In Khoo Soon Lee Realty Sdn Bhd v Tribunal Tuntutan Pembeli Rumah & Anor [2020] MLJU 983, which was a case of similar facts and issues, the High Court held that the housing developer owed a statutory duty and duty of care to its purchasers to ensure that water and electricity supplies were connected. Upon taking vacant possession, a purchaser was entitled to “expect that if he switches on the electricity switch, he can have full supply of electricity, and if he opens the tap, the water should flow”. If it was interpreted that the housing developer’s duty stops short at ensuring water and electricity supply “is available for tapping into individual parcels”, the purchasers, which was a weaker party to the agreement, would be expected to make their own applications to the water and electricity suppliers for connection to their properties.
It is interesting to note that in an earlier case of Eco Green City Sdn Bhd v Tribunal Tuntutan Pembeli Rumah & Anor [2020] MLJU 1670 (Eco Green), where the High Court held that the housing developer’s duty to deliver vacant possession was met by merely obtaining TNB’s approval to the issuance of the certificate of completion and that electricity and water supplies do not need to be connected. The High Court further held that a different interpretation would be stretching the interpretation of the clauses in the SPA and rewriting the SPA by allowing the purchasers to decide when their electricity meters to be installed and take advantage of the “extended” period, amounting to unjust enrichment. The issuance of the certificate of completion indicated that all requirements pursuant to the SPA and the government laws have been complied with. However, it must be noted that clause 22(2) of the SPA states that the purchaser is liable to pay the necessary deposits for the installation of water, electricity and gas meters (if any) within 30 days from the date of receipt of the request from the developer. Thus, there is no issue that the purchasers may take advantage of the “extended” period as the purchasers have a duty to make payment within the stipulated timeframe.

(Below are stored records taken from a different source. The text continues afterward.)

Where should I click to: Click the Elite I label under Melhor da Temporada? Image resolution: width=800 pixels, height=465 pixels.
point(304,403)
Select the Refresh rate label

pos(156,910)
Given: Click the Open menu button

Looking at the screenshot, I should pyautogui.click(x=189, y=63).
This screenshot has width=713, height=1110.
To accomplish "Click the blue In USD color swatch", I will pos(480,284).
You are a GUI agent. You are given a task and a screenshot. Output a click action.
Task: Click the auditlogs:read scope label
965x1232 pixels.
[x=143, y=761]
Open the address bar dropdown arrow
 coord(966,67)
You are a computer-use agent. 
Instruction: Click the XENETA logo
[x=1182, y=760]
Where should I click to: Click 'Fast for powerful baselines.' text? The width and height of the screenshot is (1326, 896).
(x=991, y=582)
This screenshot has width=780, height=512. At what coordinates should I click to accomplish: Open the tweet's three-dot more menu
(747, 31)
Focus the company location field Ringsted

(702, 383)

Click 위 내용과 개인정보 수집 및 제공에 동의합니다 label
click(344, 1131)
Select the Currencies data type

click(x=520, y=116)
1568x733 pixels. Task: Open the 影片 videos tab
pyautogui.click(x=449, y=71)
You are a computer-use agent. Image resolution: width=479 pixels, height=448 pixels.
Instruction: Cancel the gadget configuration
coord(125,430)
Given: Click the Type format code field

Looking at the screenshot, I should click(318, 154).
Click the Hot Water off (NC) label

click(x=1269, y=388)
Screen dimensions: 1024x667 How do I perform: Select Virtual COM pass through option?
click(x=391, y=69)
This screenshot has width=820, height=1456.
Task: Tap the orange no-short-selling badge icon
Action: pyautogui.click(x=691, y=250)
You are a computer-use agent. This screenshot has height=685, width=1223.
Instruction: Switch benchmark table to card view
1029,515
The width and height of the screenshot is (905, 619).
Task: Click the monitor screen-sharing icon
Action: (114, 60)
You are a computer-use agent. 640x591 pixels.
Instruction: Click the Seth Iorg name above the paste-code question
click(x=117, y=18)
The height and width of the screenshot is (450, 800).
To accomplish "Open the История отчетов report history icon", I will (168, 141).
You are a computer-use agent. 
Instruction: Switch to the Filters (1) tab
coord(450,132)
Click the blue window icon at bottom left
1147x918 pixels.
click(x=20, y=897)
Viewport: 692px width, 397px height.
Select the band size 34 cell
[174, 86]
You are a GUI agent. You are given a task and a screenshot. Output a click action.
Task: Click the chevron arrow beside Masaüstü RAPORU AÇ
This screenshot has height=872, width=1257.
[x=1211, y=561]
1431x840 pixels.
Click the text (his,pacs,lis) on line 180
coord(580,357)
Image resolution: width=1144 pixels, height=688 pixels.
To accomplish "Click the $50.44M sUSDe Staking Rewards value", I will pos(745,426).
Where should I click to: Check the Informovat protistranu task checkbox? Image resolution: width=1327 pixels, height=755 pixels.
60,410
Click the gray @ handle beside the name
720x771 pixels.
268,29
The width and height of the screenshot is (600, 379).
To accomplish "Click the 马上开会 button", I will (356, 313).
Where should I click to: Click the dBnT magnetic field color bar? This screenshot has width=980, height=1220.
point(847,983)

Based on the recent Federal Court ruling, the duty rests with the housing developer to ensure that water and electricity applications to the relevant suppliers have been submitted before vacant possession of the property is delivered. Developers need to be wary with this new development in case law and ensure that water and electricity applications to the relevant suppliers have been made prior to delivery of vacant possession. Additionally, these applications must be performed within the stipulated time in the SPA.